» PROBLEM DETAILS:
Below are lines of data, and only some are wanted. Please repeat exactly those from the line that has "03/15 - 03/22 (348, 2197)" through the line that has "MUSIC SUGGESTIONS (the".

--- RECORDS FOR THIS EXERCISE Enclosed Below ---

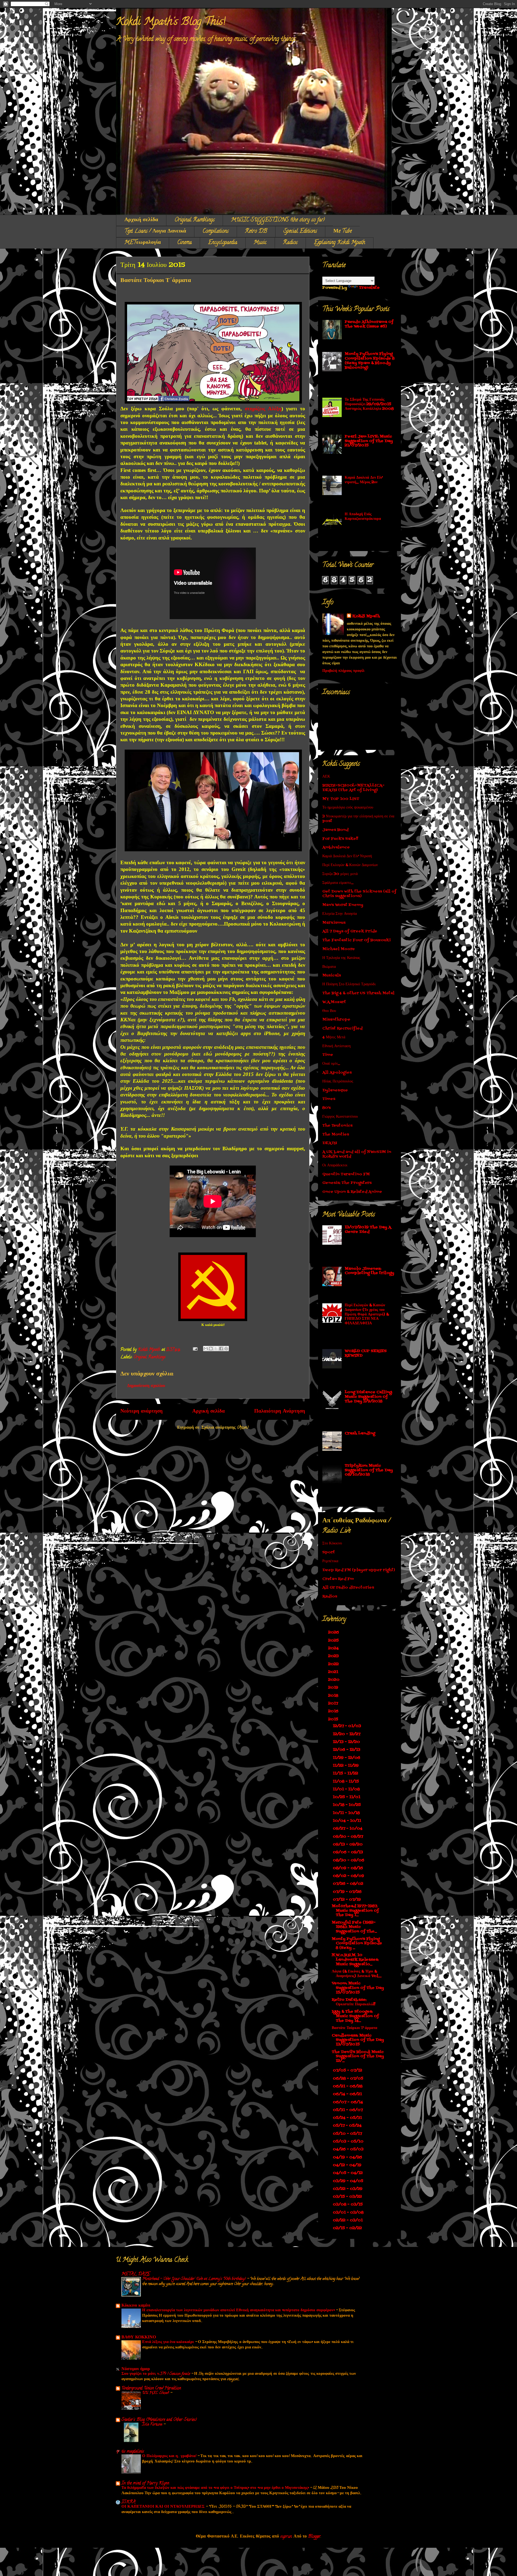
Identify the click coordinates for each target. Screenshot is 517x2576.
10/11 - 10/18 (347, 1813)
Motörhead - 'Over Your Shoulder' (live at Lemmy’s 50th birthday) (194, 2279)
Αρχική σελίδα (141, 220)
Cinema (184, 243)
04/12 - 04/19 (347, 2165)
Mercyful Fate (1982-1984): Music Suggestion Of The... (354, 1927)
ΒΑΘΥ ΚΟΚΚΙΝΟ (138, 2337)
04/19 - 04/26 (348, 2157)
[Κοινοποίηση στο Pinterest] (226, 1348)
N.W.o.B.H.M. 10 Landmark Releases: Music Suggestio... (355, 1959)
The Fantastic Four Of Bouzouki (356, 940)
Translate (369, 288)
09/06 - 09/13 (348, 1852)
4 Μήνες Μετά (333, 1037)
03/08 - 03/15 (348, 2204)
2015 (333, 1719)
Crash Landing (360, 1433)
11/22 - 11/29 (346, 1766)
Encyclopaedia (222, 243)
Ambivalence (336, 847)
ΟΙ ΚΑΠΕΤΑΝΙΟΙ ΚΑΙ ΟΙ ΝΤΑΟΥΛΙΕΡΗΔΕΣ (163, 2507)
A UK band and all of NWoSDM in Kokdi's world (356, 1154)
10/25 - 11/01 (347, 1797)
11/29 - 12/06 (347, 1758)
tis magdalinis (132, 2451)
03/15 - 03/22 (348, 2197)
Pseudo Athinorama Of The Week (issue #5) (369, 324)
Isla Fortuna (152, 2424)
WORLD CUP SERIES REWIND (366, 1353)
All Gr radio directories (348, 1587)
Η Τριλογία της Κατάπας (341, 958)
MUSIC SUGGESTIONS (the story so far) (278, 220)
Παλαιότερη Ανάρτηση (279, 1412)
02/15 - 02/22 (348, 2228)
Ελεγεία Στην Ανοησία (339, 914)
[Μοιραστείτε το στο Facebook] (221, 1348)
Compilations (215, 231)
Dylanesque (335, 1090)
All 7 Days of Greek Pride (349, 931)
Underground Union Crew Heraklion (151, 2388)
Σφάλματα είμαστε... (338, 883)
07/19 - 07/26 (348, 1892)
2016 (334, 1711)
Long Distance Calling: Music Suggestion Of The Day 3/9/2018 (368, 1396)
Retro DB (256, 231)
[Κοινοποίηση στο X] (216, 1348)
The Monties (335, 1134)
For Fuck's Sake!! (340, 839)
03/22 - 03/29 (348, 2189)
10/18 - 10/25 (347, 1805)
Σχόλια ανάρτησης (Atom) (225, 1428)
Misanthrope (336, 1019)
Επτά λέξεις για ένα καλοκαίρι (168, 2342)
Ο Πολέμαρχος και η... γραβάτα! (169, 2456)
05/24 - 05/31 (348, 2118)
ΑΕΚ (326, 776)
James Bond (335, 830)
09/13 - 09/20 (348, 1844)
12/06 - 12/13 (347, 1750)
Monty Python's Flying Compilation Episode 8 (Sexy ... (357, 1943)
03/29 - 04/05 (348, 2181)
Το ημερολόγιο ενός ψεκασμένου (347, 807)
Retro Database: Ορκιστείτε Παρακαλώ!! (353, 2002)
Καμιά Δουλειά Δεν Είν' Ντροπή (347, 856)
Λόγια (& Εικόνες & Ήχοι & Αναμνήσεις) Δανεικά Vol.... (357, 1974)
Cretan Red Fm (338, 1579)
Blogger (314, 2536)
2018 (333, 1696)
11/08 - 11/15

--- End of Enclosed RECORDS FOR THIS EXERCISE ---

» ANSWER TO THIS EXERCISE:
03/15 - 03/22 (348, 2197)
Pseudo Athinorama Of The Week (issue #5) (369, 324)
Isla Fortuna (152, 2424)
WORLD CUP SERIES REWIND (366, 1353)
All Gr radio directories (348, 1587)
Η Τριλογία της Κατάπας (341, 958)
MUSIC SUGGESTIONS (the story so far) (278, 220)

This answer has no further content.